#### The data ####
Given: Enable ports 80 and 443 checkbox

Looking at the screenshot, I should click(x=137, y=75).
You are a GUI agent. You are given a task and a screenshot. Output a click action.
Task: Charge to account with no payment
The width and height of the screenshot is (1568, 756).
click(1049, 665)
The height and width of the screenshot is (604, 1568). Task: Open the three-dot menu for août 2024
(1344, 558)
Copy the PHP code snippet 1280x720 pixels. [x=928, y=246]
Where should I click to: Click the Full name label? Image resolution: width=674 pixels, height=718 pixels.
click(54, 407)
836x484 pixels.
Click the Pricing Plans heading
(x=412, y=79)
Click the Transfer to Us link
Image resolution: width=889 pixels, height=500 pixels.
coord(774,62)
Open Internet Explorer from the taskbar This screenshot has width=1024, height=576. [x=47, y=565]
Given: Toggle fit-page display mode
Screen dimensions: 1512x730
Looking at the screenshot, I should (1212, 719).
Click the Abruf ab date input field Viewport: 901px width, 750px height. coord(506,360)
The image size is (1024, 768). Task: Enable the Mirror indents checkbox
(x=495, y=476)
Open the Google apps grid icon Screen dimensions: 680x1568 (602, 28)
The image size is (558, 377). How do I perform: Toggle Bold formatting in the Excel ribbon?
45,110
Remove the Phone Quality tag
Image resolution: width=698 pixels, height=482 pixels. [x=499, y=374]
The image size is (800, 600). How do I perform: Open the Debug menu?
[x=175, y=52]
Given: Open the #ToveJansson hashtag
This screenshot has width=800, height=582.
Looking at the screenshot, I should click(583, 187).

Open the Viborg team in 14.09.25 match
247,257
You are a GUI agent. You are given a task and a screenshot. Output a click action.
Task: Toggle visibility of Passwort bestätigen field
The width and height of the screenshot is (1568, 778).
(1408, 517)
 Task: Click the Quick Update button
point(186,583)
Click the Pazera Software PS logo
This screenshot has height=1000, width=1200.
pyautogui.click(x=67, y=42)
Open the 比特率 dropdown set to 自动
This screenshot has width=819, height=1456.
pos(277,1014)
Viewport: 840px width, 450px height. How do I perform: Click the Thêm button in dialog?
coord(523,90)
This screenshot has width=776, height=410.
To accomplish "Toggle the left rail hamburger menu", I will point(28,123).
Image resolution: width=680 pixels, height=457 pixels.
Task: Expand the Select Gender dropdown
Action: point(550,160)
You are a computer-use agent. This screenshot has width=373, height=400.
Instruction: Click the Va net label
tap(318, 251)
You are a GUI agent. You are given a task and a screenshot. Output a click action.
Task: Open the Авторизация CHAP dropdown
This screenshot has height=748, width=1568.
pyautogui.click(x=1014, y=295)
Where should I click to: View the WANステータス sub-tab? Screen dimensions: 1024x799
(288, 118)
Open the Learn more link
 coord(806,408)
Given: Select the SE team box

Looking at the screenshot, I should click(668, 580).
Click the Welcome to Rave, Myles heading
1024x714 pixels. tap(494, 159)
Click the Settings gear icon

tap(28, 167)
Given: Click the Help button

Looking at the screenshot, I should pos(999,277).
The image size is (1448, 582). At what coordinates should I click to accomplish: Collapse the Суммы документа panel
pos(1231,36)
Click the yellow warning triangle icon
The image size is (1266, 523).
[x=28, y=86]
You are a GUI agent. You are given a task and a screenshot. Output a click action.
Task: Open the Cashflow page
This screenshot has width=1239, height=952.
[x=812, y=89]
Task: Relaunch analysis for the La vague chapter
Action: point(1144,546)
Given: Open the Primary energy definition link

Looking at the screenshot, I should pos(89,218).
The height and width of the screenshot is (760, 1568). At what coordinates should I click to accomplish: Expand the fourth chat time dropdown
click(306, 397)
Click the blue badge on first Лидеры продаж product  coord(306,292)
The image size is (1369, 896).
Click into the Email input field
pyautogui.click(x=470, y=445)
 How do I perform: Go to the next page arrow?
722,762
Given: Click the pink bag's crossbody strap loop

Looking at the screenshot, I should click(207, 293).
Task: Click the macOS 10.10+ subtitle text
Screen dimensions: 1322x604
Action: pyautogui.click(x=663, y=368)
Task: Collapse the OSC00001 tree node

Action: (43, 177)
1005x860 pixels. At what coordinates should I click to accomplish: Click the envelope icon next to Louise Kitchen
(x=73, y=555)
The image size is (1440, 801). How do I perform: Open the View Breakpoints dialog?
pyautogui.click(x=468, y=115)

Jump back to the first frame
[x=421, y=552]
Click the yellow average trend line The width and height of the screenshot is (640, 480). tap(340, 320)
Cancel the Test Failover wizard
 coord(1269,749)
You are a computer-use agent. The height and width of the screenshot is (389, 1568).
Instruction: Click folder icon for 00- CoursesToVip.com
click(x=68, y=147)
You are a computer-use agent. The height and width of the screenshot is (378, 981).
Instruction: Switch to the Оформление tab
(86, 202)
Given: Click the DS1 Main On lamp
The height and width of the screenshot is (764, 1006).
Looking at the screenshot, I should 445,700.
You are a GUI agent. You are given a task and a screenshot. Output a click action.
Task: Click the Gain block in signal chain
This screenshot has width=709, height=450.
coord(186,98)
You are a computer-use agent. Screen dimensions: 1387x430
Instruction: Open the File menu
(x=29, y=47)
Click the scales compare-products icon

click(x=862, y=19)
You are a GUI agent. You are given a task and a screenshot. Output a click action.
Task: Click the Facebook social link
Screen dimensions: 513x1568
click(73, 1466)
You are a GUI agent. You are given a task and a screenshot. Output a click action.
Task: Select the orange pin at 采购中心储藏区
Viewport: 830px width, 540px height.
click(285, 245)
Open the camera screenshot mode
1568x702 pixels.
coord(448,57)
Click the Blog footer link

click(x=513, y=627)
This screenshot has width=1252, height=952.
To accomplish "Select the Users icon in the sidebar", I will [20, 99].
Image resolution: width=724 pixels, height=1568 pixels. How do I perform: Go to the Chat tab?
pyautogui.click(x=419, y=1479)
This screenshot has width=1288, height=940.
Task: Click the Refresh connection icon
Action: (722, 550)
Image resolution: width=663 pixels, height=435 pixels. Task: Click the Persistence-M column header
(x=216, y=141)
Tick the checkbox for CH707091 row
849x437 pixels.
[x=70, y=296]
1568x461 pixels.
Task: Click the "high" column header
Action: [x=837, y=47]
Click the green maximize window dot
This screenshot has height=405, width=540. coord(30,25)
####
→ Exercise
Out of the entries, pull every line that mentions "computer".

→ Task solution
You are a computer-use agent. This screenshot has width=373, height=400.
You are a computer-use agent. The height and width of the screenshot is (389, 1568).
You are a computer-use agent. The height and width of the screenshot is (378, 981).
You are a computer-use agent. Screen dimensions: 1387x430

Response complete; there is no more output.